Justice
Uvira : plus de 1 500 morts et 14 400 femmes violées, le ministre des Droits humains dresse un bilan accablant
Le ministre des Droits humains, Samuel Mbemba Kabuya, a présenté, ce mardi 7 avril 2026, un rapport alarmant sur la situation sécuritaire et humanitaire dans la ville d’Uvira, dans l’est de la République démocratique du Congo. Cette communication à la presse s’est tenue dans son cabinet de travail et porte sur la période allant du 10 décembre 2025 au 18 janvier 2026, marquée par l’occupation de la ville par l’armée rwandaise et ses alliés de l’AFC/M23.

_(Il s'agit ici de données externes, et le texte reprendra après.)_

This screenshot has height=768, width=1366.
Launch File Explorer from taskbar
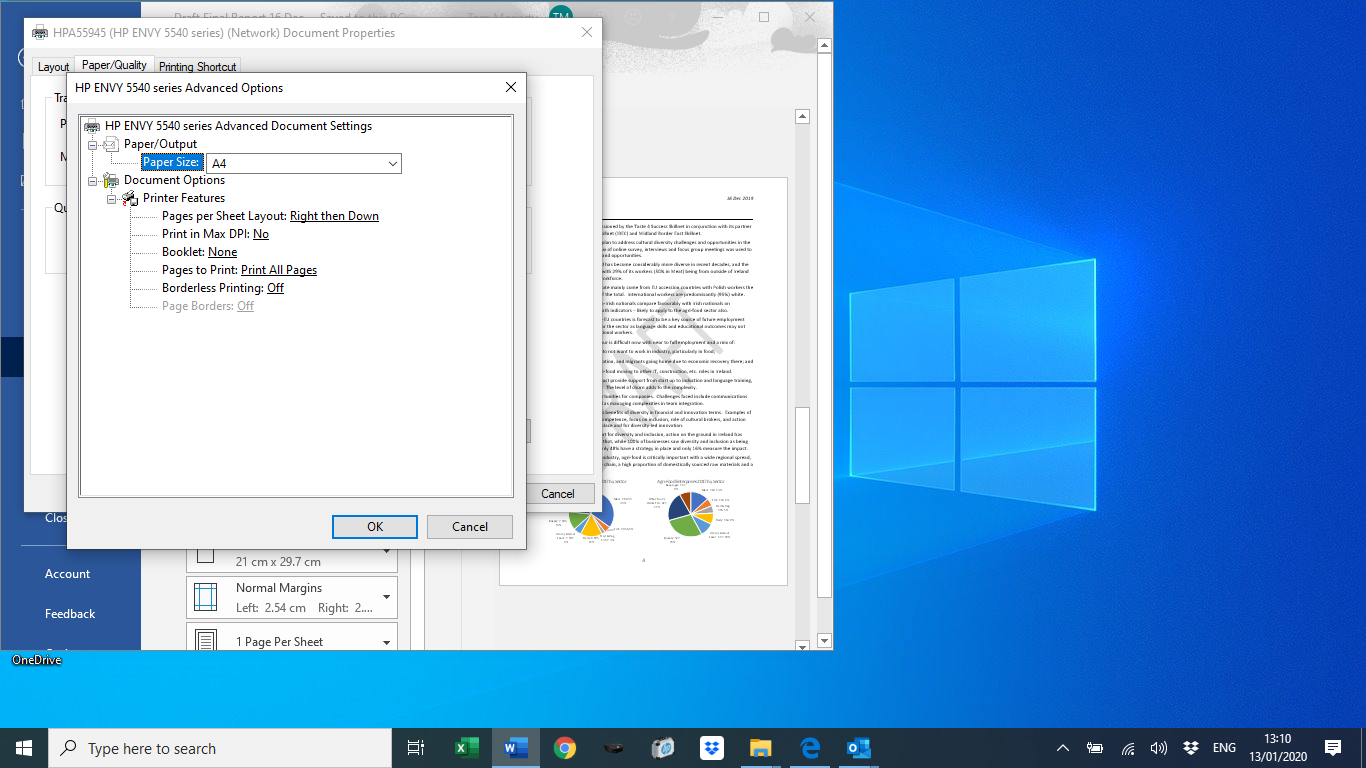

Dans son intervention, le ministre a décrit une situation dramatique vécue par les populations civiles, confrontées à des violences généralisées. Bombardements, exécutions sommaires, enlèvements, violences sexuelles et pillages ont plongé la région dans un climat de terreur. Le bilan fait état de plus de 1 500 morts, de plus de 300 000 personnes déplacées et de plus de 12 000 enfants affectés, exposés notamment à la déscolarisation et à de lourds traumatismes psychologiques.
Le rapport évoque également une vaste opération de pillage organisée, avec plus de 162 camions identifiés en provenance du Rwanda. Plusieurs fosses communes ont été découvertes dans différentes localités, dont Mayi ya Moto, Kilomoni, Kala, Rutembo et Kaponda, révélant l’ampleur des pertes humaines. Par ailleurs, plus de 14 400 femmes auraient été victimes de violences sexuelles durant cette période, un chiffre qui illustre la gravité des atteintes aux droits humains.
Face à cette situation, le ministre a assuré que ces crimes ne resteront pas impunis. Il a affirmé que les autorités congolaises, sous l’impulsion du Président de la République, Félix Tshisekedi, ont engagé des démarches pour que justice soit rendue aux victimes. Ce rapport s’inscrit ainsi dans une volonté de documenter les faits et de mobiliser la communauté nationale et internationale autour de la quête de justice et de réparation.